_DIRECTIVE_. Please report each line below that contains the word "height", copying every such line in full; case counts.

[Begin RECORDS FOR THIS EXERCISE]

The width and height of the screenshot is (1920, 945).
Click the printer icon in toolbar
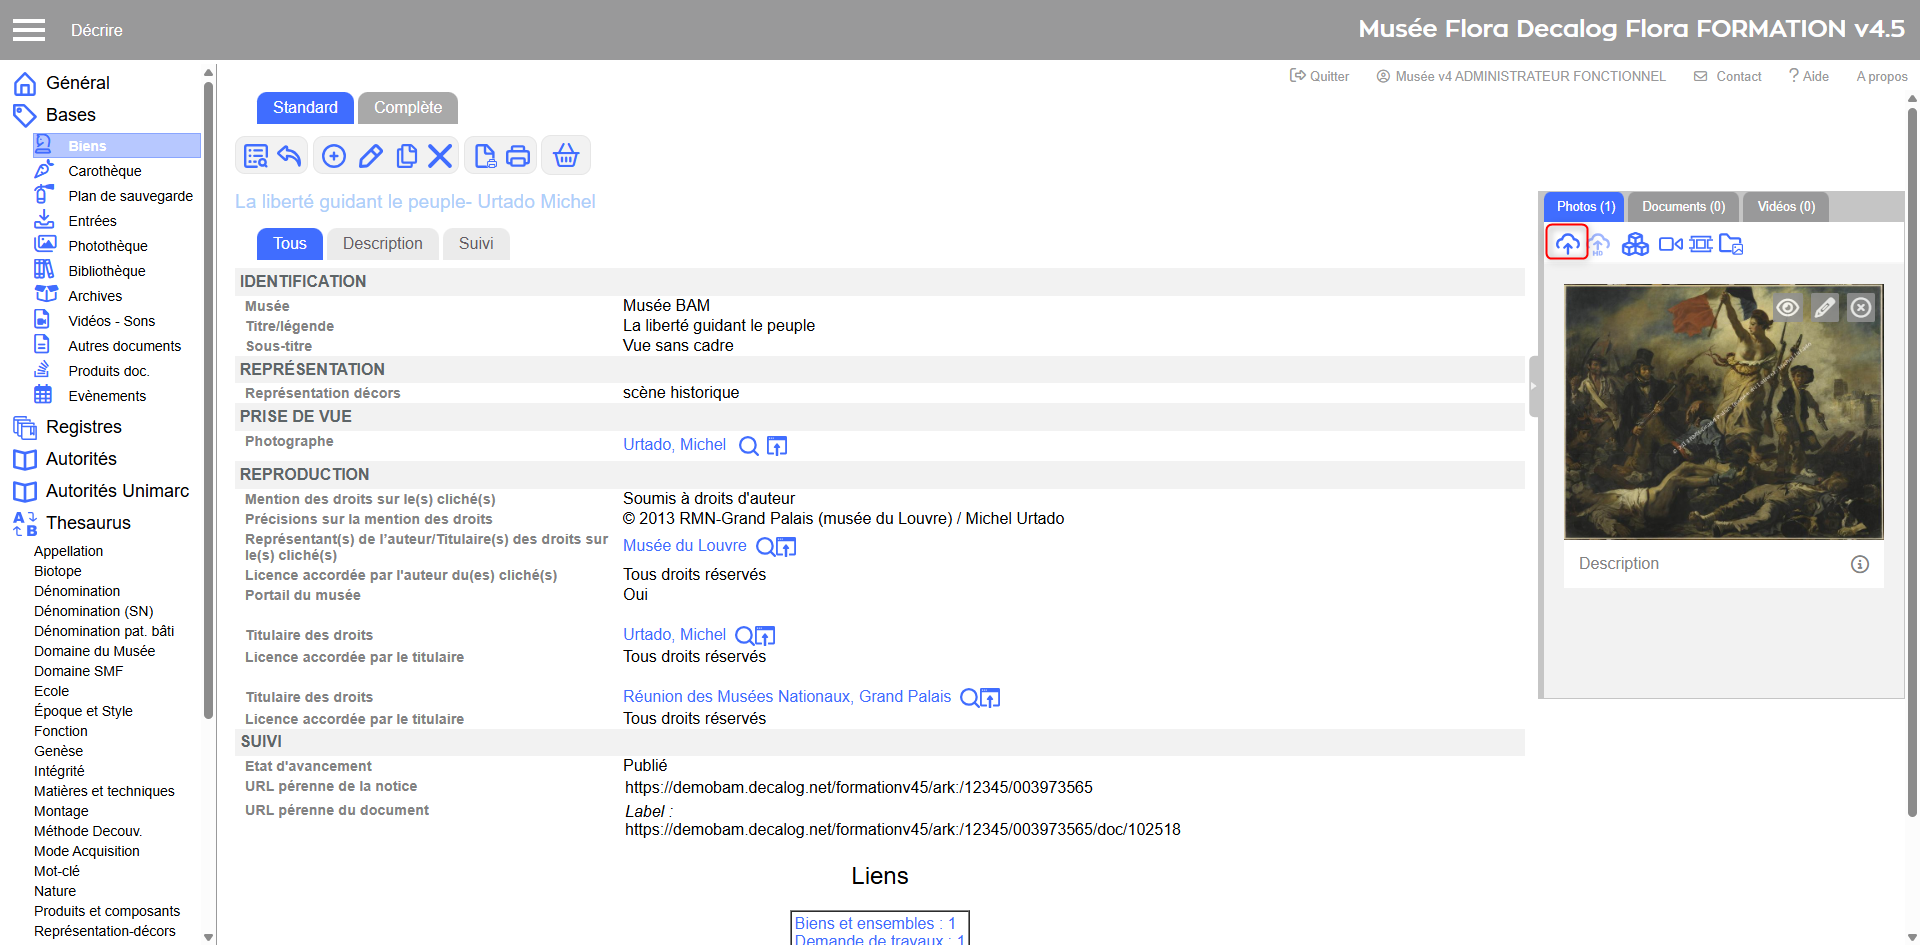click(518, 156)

[End RECORDS FOR THIS EXERCISE]
[Begin RECORDS FOR THIS EXERCISE]

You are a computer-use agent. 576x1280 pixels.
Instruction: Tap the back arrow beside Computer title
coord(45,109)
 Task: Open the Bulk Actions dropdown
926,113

[End RECORDS FOR THIS EXERCISE]
[Begin RECORDS FOR THIS EXERCISE]

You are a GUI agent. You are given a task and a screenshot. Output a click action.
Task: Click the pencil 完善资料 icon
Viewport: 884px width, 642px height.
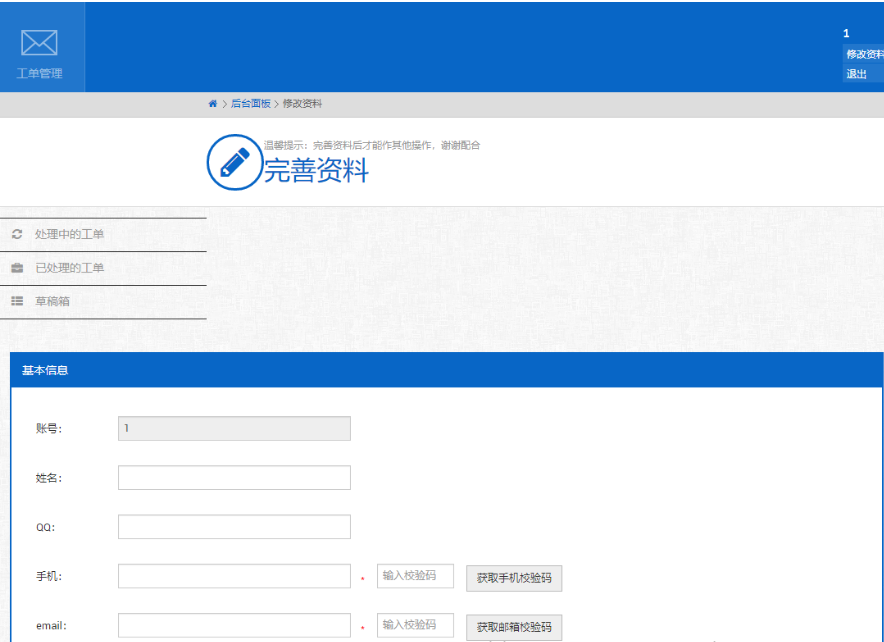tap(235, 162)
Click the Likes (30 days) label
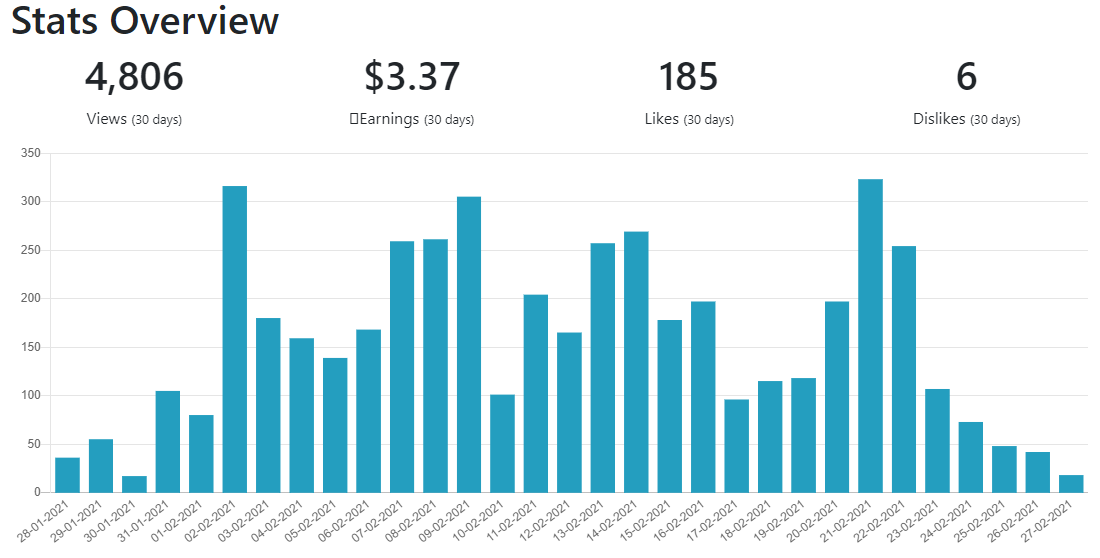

[End RECORDS FOR THIS EXERCISE]

_THE RESULT_.
The width and height of the screenshot is (1920, 945).
Viewport: 884px width, 642px height.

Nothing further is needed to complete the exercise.